Sunday, August 5, 2007

The Art of the Handshake

When I was 20 years old, a sort of jerky Executive Producer with whom I worked did me a great favor. When I shook his hand, he slapped it away and told me my handshake was too wimpy. I imagine the handshake I gave him was a bit like the ones I have received since, from a variety of people- interns to professionals. Mostly women. Their hand just sits there, limply. It says, I have no confidence, feel free to roll right over me. It is not appealing to shake a hand like this. In fact, during an interview on this subject, a business etiquette expert, Pamela Holland (author of, "Help! What That a Career Limiting move?"), told me potential employers put wimpy handshakes above visible tattoos in terms of reasons not to hire you.

The favor the jerky EP did for me was to show me how to give a proper handshake. Connect with your hands, look the guy straight in the eye and give a shake that's firm, but not enough to restrict bloodflow. It will feel really weird at first and you will be self-conscious for a while, but eventually it will become a habit you don't even think about-- until you are on the receiving end of a wimpy handshake.

- _Dataset section_
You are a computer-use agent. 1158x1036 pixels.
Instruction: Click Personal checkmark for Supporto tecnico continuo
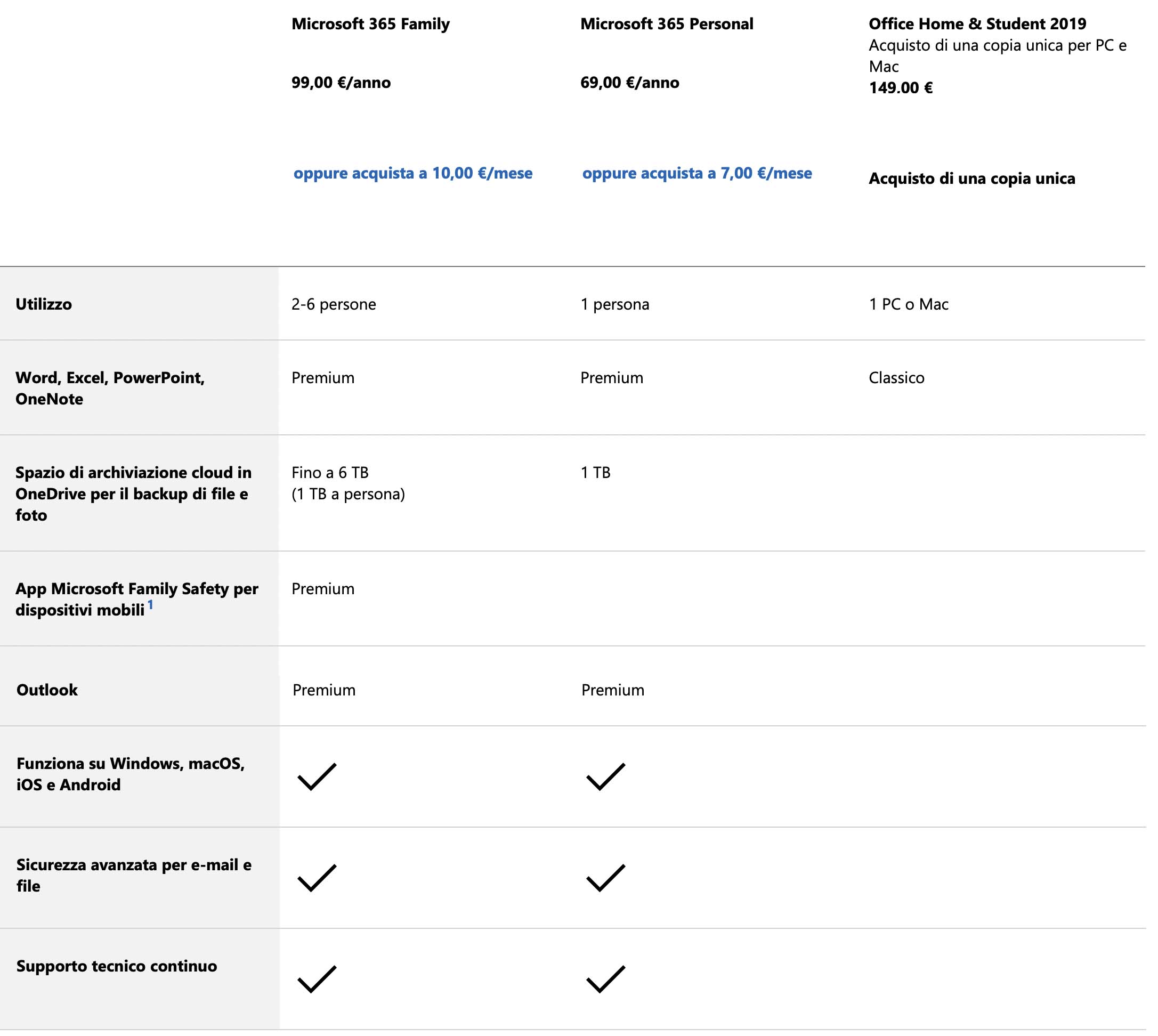coord(605,979)
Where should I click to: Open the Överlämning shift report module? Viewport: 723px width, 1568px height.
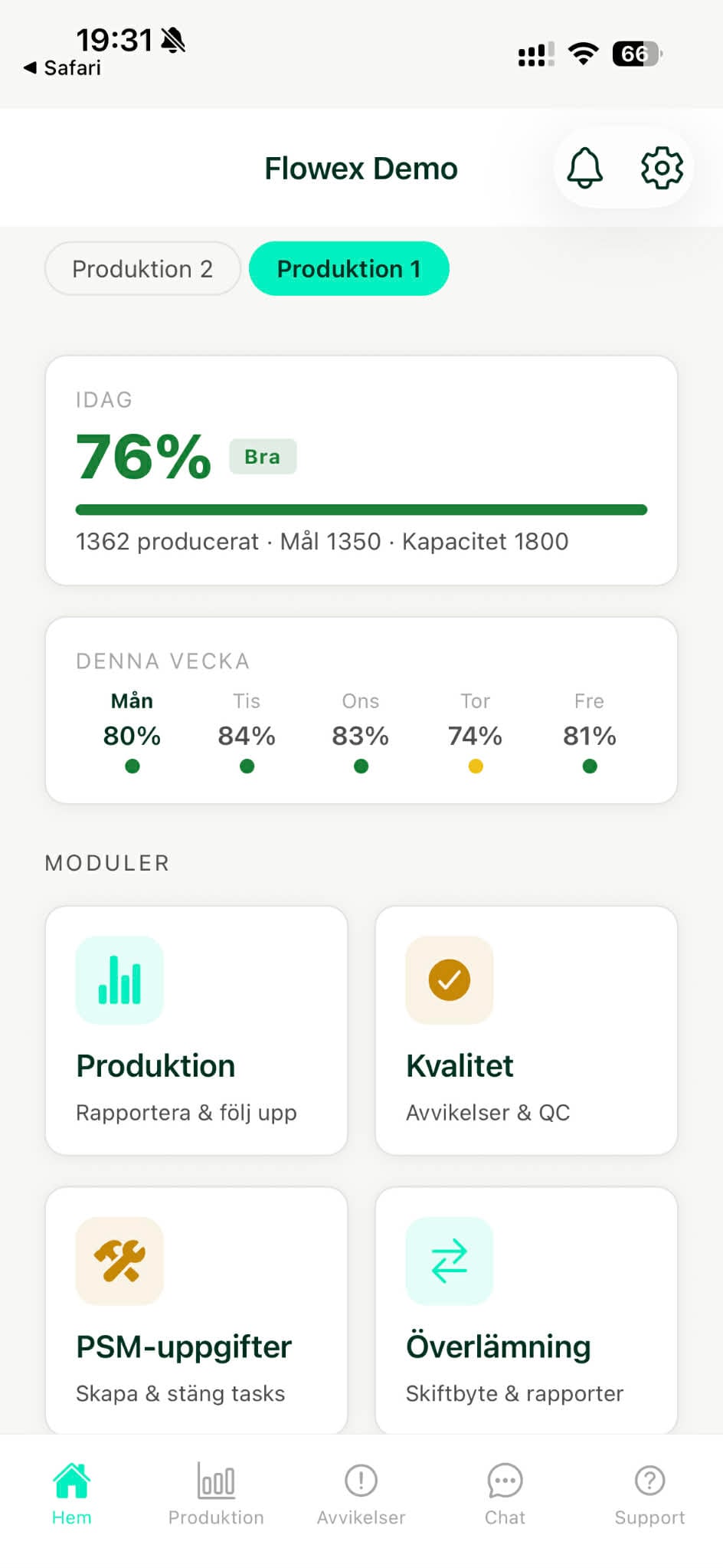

- _Required work_
1. In the handshake piece, what does the business etiquette expert say potential employers rank wimpy handshakes above as a reason not to hire someone?
2. From the handshake piece, extract the passage that begins at the words "The Art of the" and stops after "to hire you.". Copy it word for word.

- _Answer list_
1. Visible tattoos.

2.
The Art of the Handshake

When I was 20 years old, a sort of jerky Executive Producer with whom I worked did me a great favor. When I shook his hand, he slapped it away and told me my handshake was too wimpy. I imagine the handshake I gave him was a bit like the ones I have received since, from a variety of people- interns to professionals. Mostly women. Their hand just sits there, limply. It says, I have no confidence, feel free to roll right over me. It is not appealing to shake a hand like this. In fact, during an interview on this subject, a business etiquette expert, Pamela Holland (author of, "Help! What That a Career Limiting move?"), told me potential employers put wimpy handshakes above visible tattoos in terms of reasons not to hire you.